Marvelous Mysterium.......2001-09-30
An absolutely marvelous book.
The detective in the story visits an isolated hamlet. Where? When? We have no idea. The mystery, who is murdering the townspeople? Indeed, how are the townspeople being killed, as each perishes from entirely different symptoms? Is the motive revenge for a past mining accident involving war prisoners? Was it an accident at all? Or is this a case of romance gone bad? Is this outcome of natural disease or unnatural poisoning? Do we ever find out? It is hard to discover when the prime suspect, pinned by convincing evidence, may just as likely be the next victim.
The murders are the the mystery. The mysterium is glimpsed as the reader eventually realizes that the story is a meditation on the meaning of truth and on the meaning of knowing of truth and even of the knowability of truth. A mysterium wrapped in an enigma...
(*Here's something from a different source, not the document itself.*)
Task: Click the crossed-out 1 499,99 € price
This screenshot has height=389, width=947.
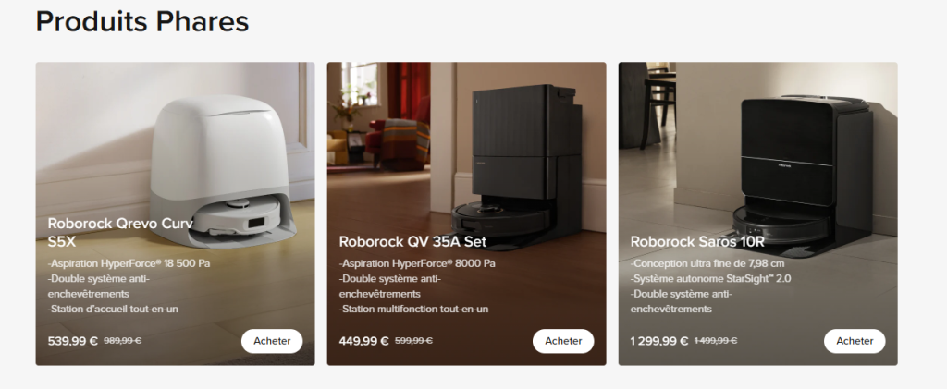Action: (x=715, y=340)
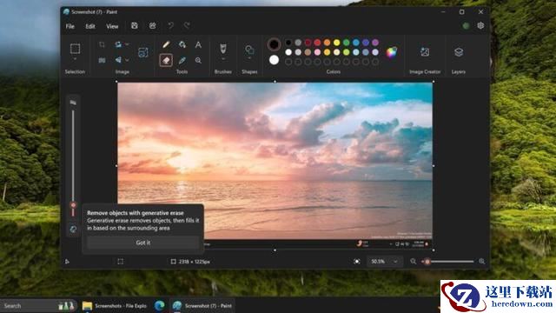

McCormack draws wonderful characters in strange circumstances with beautiful skill. I bought his book on clearance while in Stratford to see a few plays -- the impact of this Canadian author has stayed with me far longer than those now forgetten theatrical productions.
Mysterious and Engaging.......1999-11-19
McCormack's novel is a must read. Combining elements of mystery and horror, McCormack's brilliant prose weaves a mystical and terrifying web. Dazzling, absolutely dazzling!